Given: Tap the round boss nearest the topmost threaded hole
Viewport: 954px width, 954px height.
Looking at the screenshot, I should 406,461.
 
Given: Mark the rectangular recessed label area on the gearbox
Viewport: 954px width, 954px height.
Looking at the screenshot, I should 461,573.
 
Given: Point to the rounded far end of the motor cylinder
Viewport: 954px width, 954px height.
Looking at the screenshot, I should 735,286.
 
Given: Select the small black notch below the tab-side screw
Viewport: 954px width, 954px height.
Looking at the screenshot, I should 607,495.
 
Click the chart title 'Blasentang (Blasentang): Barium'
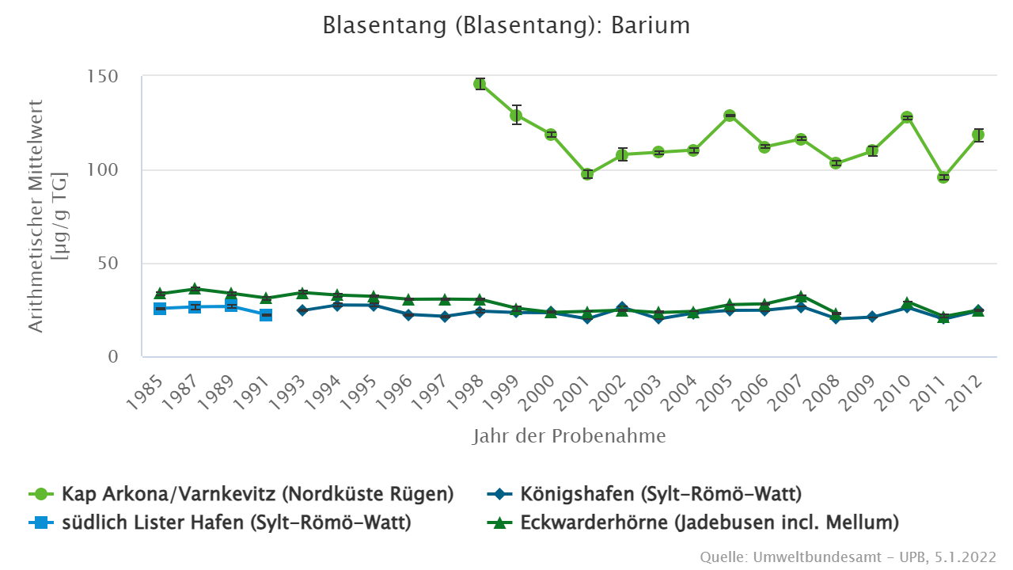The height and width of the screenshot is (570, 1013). (506, 25)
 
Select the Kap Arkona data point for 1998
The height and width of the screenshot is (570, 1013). (480, 84)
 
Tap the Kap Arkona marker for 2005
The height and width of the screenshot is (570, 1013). (730, 116)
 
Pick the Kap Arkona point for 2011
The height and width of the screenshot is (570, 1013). (943, 177)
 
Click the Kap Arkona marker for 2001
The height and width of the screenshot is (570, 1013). (587, 174)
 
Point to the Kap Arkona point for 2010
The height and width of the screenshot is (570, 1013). (907, 117)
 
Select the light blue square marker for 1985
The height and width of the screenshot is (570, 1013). (160, 309)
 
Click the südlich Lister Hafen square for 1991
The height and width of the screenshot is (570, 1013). (267, 315)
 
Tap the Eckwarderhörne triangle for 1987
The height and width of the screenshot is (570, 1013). (195, 289)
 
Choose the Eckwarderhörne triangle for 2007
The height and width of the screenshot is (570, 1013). (801, 296)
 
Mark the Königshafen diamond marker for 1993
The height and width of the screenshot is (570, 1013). (302, 310)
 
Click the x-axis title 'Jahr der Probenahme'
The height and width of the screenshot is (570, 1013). (569, 436)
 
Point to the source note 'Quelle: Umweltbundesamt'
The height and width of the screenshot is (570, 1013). (848, 557)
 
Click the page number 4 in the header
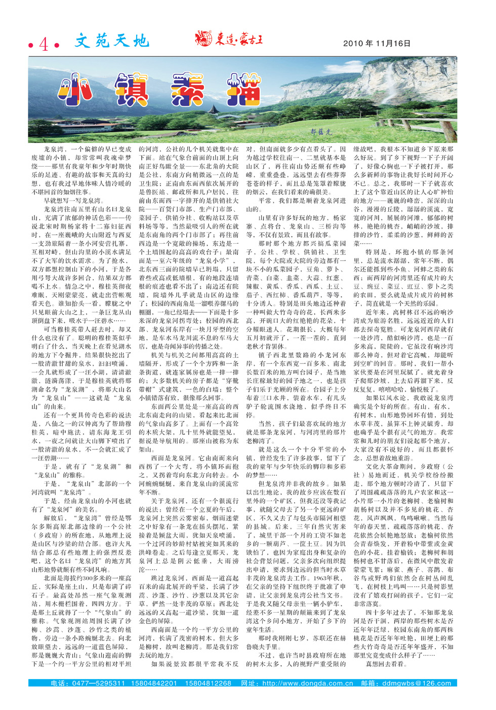(44, 45)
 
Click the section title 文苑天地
(112, 41)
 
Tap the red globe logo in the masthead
(204, 38)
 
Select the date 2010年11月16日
(377, 44)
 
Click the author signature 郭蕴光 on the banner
(321, 131)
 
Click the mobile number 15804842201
(154, 683)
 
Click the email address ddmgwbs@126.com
(416, 683)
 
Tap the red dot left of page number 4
(31, 46)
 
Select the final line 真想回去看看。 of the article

——

Rewrite the items above, from the very beginning through the line containing "Looking at the screenshot, I should 461,573.", keeping each request, and shift every coordinate in the answers up by 88.

* _Expected answer_:
Given: Tap the round boss nearest the topmost threaded hole
Viewport: 954px width, 954px height.
Looking at the screenshot, I should 494,549.
 
Given: Mark the rectangular recessed label area on the gearbox
Viewport: 954px width, 954px height.
Looking at the screenshot, I should 549,661.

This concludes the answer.